After Wall Street's drubbing over the past month, the question for investors is whether the market is spooked by irrational fears about the economy, or presaging an ominous picture.
The battering continued on the stock market over the past week, with the Dow Jones Industrial Average sliding 3.16 percent to 10,891.92 and the tech-heavy NASDAQ tumbling 3.8 percent to 2,135.06.
The broad-market Standard and Poor's 500 skidded 2.78 percent to 1,252.30.
The rout on Wall Street and other global stock markets comes amid heightened warnings from the Federal Reserve about inflation running too hot even as the economy is showing signs of cooling.
This picture, outlined over the past week by chairman Ben Bernanke and other central bank policymakers on the Federal Open Market Committee, raised hackles about "stagflation," the dreaded scenario from the 1970s when inflation ran wild but the economy stagnated.
Bernanke's blunt warning on Monday about the "unwelcome" trend in inflation set the tone for the market over the past week.
The new Fed chairman faces a dilemma of continuing the policy of rate hikes after 16 quarter-point increases, or allowing a cooling economy to take care of inflation. Most experts expect another rate hike on June 29, but the picture after that is less clear.
With the latest inflation figures above the "tolerance" level of many economists, "This puts the FOMC in a tough spot because the signs are pointing to a slowing of the US economy which is what 17 rate increases tends to do," said Kevin Giddis, analyst at the brokerage firm Morgan Keegan.
"But, if the Fed feels compelled to take the fight to rising prices, then they run the risk of `overcooking' the effort, plunging the economy into a recession," he said.
As a result of these fears, markets will be watching Tuesday's report on wholesale prices and Wednesday's data on inflation at the consumer level. Tame inflation news would likely spark a rally, while a sharp jump in prices may set off further market jitters.
Some economists say the Fed must use all its weapons to keep inflation in check even if it leads to an economic slowdown.
"We think that what [Bernanke] is trying to do is establish his anti-inflation credentials early on, so that if the Fed wants to pause or ease later it can do so without worrying about inflation expectations worsening," said Lehman Brothers economist Ethan Harris.
"The Fed knows that a growth slowdown can be reversed within a few quarters.

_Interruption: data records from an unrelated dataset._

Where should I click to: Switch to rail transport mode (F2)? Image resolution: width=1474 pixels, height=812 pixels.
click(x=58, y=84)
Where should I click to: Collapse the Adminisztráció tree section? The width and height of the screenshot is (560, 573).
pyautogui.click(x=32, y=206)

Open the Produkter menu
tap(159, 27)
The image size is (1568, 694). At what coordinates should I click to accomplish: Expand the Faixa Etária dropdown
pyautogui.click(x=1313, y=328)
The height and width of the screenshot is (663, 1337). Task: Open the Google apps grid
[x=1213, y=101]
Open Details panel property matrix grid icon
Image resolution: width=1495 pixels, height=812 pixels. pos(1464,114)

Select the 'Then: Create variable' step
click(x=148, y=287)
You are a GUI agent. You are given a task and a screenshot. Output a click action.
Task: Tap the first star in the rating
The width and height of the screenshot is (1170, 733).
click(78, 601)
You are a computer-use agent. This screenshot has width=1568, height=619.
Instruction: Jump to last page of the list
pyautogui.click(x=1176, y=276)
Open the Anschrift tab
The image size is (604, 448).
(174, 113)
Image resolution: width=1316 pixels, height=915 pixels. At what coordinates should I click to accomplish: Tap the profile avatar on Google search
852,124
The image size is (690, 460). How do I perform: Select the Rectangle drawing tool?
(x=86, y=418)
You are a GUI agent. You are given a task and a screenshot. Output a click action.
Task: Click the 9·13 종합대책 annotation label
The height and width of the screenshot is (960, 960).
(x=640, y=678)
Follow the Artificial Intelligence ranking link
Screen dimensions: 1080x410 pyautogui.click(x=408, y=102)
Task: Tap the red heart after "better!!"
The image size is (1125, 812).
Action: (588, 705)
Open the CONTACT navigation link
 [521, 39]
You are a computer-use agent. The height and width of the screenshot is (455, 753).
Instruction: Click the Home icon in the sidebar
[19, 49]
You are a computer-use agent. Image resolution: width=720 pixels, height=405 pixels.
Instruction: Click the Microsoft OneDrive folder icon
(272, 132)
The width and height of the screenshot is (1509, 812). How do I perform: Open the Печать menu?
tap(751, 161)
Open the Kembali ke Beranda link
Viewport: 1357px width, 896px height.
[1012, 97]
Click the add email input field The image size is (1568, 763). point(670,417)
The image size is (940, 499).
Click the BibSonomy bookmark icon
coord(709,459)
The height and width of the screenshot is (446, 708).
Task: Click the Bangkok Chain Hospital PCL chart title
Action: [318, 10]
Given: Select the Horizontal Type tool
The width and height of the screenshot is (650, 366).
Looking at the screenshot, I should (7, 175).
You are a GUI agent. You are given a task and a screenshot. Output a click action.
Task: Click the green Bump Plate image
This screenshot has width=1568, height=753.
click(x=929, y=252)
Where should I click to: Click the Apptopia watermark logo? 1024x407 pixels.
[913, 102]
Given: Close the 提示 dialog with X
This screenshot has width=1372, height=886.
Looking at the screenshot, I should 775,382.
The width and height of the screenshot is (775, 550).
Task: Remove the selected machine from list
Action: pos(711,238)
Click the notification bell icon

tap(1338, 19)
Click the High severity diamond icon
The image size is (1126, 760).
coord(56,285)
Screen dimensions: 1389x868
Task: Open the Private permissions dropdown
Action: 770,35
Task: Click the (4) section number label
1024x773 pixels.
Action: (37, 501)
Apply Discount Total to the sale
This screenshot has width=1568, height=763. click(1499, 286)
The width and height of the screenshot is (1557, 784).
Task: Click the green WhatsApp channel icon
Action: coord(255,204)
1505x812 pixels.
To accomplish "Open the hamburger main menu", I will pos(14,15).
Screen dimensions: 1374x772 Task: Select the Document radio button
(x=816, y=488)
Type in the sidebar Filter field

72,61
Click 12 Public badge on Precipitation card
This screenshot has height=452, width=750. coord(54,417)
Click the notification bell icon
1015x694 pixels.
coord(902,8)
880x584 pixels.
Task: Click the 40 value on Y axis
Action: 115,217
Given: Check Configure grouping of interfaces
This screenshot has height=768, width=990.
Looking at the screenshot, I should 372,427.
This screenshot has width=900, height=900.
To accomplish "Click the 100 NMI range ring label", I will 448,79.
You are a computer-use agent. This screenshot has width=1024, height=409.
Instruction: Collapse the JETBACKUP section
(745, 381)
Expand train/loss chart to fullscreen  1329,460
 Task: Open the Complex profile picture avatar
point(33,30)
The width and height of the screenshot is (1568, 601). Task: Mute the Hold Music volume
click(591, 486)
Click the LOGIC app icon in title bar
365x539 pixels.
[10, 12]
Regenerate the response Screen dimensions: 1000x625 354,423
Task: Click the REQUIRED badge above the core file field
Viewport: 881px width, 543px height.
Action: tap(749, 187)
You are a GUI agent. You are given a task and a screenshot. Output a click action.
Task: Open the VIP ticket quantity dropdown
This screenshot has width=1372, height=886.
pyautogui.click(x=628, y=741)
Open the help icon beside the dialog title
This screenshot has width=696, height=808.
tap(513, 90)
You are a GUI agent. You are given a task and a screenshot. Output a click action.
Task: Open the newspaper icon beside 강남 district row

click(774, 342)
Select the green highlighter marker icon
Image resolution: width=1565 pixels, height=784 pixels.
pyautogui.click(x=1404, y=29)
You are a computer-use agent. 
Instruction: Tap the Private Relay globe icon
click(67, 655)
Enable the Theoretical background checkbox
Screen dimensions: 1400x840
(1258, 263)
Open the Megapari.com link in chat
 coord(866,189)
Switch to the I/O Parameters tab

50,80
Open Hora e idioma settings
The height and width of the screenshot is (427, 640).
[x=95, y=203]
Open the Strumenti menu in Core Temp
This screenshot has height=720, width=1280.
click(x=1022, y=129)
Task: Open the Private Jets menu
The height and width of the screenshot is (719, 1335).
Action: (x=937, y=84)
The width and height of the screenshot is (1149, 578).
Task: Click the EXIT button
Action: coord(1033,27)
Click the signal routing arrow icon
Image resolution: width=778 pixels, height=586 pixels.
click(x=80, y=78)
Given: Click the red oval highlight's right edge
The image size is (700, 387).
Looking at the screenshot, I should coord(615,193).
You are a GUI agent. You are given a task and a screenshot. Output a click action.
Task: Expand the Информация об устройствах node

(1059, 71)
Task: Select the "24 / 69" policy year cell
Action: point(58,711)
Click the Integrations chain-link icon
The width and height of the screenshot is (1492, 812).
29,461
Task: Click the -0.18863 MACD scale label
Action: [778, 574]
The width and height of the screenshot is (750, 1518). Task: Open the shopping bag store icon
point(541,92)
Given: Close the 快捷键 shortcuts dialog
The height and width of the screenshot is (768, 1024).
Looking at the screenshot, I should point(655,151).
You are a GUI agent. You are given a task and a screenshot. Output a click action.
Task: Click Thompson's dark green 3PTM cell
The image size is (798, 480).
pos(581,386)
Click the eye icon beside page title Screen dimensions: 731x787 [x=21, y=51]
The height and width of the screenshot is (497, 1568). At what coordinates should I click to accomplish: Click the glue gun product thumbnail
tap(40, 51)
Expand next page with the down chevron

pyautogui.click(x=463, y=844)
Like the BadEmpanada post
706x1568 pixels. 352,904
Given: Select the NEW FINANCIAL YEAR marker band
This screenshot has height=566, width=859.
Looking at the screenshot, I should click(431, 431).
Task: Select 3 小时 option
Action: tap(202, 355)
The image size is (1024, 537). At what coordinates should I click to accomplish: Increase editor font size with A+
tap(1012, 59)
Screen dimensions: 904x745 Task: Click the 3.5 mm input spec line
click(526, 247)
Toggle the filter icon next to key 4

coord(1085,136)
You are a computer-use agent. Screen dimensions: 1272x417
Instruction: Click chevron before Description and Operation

By contrast, once inflation becomes embedded in the economy, it can take years to root out," he said.
Al Goldman, chief market strategist at AG Edwards, said Wall Street's fears are mostly unfounded.
"The current market environment remains very unusual as economic statistics are positive but most folks don't buy it," Goldman said.
"The Federal Reserve and interest rates are hurting the mood of investors, but we are close to the end of the rate-hike cycle. At this time, we see little reason to believe that the Fed will not pull off a soft landing," Goldman said.
Bob Dickey, technical analyst at RBC Dain Rauscher, said he believes the market correction has run its course, clearing the way for anther upward movement.
"The markets have been correcting for a month, and although there was some earlier evidence of an approaching low, the reversal action of Thursday's market, on huge volume, has put the exclamation point on the end of the decline and has a high probability of being the low point of the market for the next few months," Dickey said.
"Markets tend to fall quickly and recover slowly, and a steady but choppy and gaining market is what we now expect to see over the next few months, as the bullish sentiment gradually builds again," Dickey said.
The bond market rallied on a flight to safer investments. Yields on the 10-year Treasury bond fell to 4.981 percent from 4.994 percent a week earlier and the 30-year bond yielded 5.033 percent from 5.094 percent. Bond yields and prices move in opposite directions.